FIGS. 4 (a) - (c) are the 1-3 order Doppler parameters for a Geo-SAR satellite in the attitude-free control state. The abscissa of the picture is the latitude and amplitude angle of the orbit, and the ordinate is the Doppler parameter calculated value. Track parameters and SAR parameters are shown in table 1;

TABLE 1 geosynchronous orbit SAR satellite orbit parameters

In summary, the above embodiments are only preferred embodiments of the present invention, and are not intended to limit the scope of the present invention. Any modification, equivalent replacement, improvement, etc. made within the spirit and principle of the present invention should be included in the protection scope of the present invention.

Claims (2)

1. The method for calculating the third-order Doppler parameters of the geosynchronous orbit SAR satellite is characterized by comprising the following steps of:

step one, obtaining a 1-4 order motion state vector of a geosynchronous orbit SAR satellite according to a satellite-ground geometric relation model: position R _s Velocity V _s Acceleration A _s And first-order differential A 'of acceleration' _s ；

Step two, obtaining a 1-4-order motion state vector of a central aiming point of the SAR satellite wave beam according to the satellite-ground geometric relation model: position R _t Velocity V _t Acceleration A _t And first-order differential A 'of acceleration' _t ；

Step three, obtaining a third-order Doppler parameter f of the Geo-SAR satellite based on the results of the step one and the step two _2r ；

Where λ is the radar carrier wavelength, f _dc Represents the Doppler center, f _1r Representing doppler tone frequency, r is the distance between the satellite and the beam center aiming point.
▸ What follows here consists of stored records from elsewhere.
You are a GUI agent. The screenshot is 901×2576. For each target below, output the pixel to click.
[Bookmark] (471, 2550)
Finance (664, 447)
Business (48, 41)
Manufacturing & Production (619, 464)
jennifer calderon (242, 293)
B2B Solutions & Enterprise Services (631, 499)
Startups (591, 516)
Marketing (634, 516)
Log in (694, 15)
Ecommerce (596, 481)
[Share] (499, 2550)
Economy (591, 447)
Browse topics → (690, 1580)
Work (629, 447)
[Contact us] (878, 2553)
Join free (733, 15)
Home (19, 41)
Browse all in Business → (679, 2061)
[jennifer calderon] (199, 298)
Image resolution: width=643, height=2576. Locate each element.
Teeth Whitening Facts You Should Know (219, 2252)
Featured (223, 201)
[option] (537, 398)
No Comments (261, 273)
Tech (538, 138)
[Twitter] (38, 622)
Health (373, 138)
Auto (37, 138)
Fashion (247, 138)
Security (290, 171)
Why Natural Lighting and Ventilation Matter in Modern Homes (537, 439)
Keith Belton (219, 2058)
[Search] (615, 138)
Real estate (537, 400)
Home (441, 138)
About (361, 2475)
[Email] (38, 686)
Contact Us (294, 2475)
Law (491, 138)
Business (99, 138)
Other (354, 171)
2. A method for calculating the third-order Doppler parameters of a geosynchronous orbit SAR satellite according to claim 1,

R _s ＝R _s [1,0,0] ^T (1)

wherein:

wherein R is _s Scalar is the instantaneous distance between satellite and earth center, R' _s Is R _s First order differentiation of omega _s For the instantaneous angular velocity of the satellite, e is the orbital eccentricity, f is the true near-center angle, a is the orbital half-length axis, μ= 3.98696 ×10 ¹⁴ m ³ /s ² Is the gravitational constant;

wherein omega _e The rotation angular velocity of the earth, R is the distance between the satellite and the aiming point of the beam center, R _a Local earth radius, θ, as the aiming point _lat And theta _long Geographic latitude and geographic longitude of the aiming point respectively; a is that _re Is a conversion matrix between a satellite platform coordinate system and a satellite star coordinate system, A _ea Is a transformation matrix between a satellite star coordinate system and an antenna coordinate system, A _rv Is a conversion matrix between a satellite platform coordinate system and a satellite orbit plane coordinate system, A _vo The expression of the transformation matrix between the satellite orbit plane coordinate system and the geocentric non-rotating coordinate system is as follows:

wherein θ _y 、θ _r And theta _p The angles respectively represent the yaw angle, roll angle and pitch angle of the satellite; γ denotes SAR antenna downview angle, k denotes satellite beam pointing, k=1 denotes right view, and k= -1 denotes left view; θ _i Is the track inclination angle; omega is the near-place argument.